***** Extrait fourni

Médiatisés depuis de nombreuses années, le vieillissement de la population (notamment lié au papy-boom) et l’allongement de l’espérance de vie, ont un impact important sur l’économie et sur le secteur des services à la personne.
La dépendance toucherait aujourd’hui en France 2% des personnes jusqu’à 79 ans, 17 % entre 80 et 89 ans et plus de 50% de la population pour les plus de 90 ans. Au 1er janvier 2024, les plus de 75 ans représentaient 10,4% de la population française ; ils devraient dépasser les 14% en 2040, nécessitant ainsi la création de plus de 250 000 emplois.
Cependant, les charges de personnel sont lourdes dans les budgets, la pénibilité ainsi que le manque de reconnaissance de ces services, génèrent des difficultés de recrutement. D’autant que le contexte inflationniste ne joue pas en faveur d’une amélioration des salaires et l’emploi intérimaire demeure trop onéreux.

**********
***** Matériel à étudier

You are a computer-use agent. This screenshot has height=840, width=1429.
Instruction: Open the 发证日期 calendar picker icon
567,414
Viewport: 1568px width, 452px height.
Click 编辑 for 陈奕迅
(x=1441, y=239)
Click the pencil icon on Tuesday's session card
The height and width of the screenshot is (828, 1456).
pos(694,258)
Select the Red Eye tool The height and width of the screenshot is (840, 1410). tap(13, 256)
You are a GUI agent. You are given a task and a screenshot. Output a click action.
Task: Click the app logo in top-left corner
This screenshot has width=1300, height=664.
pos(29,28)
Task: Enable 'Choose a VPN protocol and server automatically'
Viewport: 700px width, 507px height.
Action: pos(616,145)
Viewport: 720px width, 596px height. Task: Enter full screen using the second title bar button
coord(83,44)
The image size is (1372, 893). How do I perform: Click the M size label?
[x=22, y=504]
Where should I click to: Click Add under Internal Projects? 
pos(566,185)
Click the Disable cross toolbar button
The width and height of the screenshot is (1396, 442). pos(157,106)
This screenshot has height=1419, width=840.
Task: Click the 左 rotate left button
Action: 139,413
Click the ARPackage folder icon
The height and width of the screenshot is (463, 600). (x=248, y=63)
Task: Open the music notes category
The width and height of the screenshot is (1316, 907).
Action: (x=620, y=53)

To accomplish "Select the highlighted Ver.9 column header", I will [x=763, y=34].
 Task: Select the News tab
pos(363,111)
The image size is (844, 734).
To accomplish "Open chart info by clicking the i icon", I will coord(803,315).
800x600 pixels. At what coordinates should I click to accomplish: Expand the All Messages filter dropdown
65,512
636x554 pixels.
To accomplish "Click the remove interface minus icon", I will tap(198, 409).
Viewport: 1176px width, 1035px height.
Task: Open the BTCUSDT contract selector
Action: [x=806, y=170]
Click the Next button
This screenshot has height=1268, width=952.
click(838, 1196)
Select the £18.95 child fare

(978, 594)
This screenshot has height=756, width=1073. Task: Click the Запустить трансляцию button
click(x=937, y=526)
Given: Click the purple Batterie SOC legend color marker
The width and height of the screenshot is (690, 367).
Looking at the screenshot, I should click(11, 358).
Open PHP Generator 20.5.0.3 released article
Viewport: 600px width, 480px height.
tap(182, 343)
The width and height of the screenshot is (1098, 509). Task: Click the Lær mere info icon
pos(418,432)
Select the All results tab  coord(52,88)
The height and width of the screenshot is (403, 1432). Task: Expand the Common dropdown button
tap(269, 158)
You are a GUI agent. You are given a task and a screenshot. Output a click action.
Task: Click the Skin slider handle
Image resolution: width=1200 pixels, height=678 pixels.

**********

**Travail demandé:**
1 – Traduisez en anglais cette phrase de l'extrait sur le vieillissement de la population : « Au 1er janvier 2024, les plus de 75 ans représentaient 10,4% de la population française ; ils devraient dépasser les 14% en 2040, nécessitant ainsi la création de plus de 250 000 emplois. »
2 – Poursuivez la rédaction de l'extrait sur le vieillissement de la population à la suite de sa dernière phrase.
Ce matériel n'a aucun rapport avec l'extrait sur le vieillissement de la population.

**Corrigé:**
1 – As of January 1, 2024, people over 75 made up 10.4% of the French population; they are expected to exceed 14% by 2040, thus requiring the creation of more than 250,000 jobs.

2 –
Une réglementation de 2023 a imposé le financement de l’aide à domicile à hauteur de 23 euros de l’heure, ce montant n’est pas suffisant pour couvrir les charges, et est trop coûteux pour certains bénéficiaires qui n’ont pas les moyens, renonçant ainsi à ces services qui leurs seraient pourtant nécessaires.
Concernant les aidants familiaux, ils sont bien souvent encore actifs et ne sont donc pas disponibles en journée. De surcroît, leurs logements sont fréquemment inadaptés aux personnes en perte d’autonomie.
En 2024, une enquête de la Fédération hospitalière de France (FHF) et de la Conférence nationale des directeurs d’établissements pour personnes âgées, a alerté sur question de l’accélération des déficits des structures à but non-lucratif dédiées aux personnes dépendantes. En 2023, 85% des EHPAD publics auraient ainsi enregistré des pertes, soit près du double par rapport à 2019.
D’importantes difficultés sont également constatées dans les groupes privés, à l’image d’Emeis (Ex-Orpéa). Il s’agit du groupe à l’origine du scandale qui a secoué le secteur en 2022, suite à la mise en lumière du manque chronique de personnel, et par conséquent de soins dans ses établissements (plus de 300). La restructuration du groupe repose notamment sur la vente d’actifs. Toutefois, en raison de la crise immobilière, le calendrier s’est allongé.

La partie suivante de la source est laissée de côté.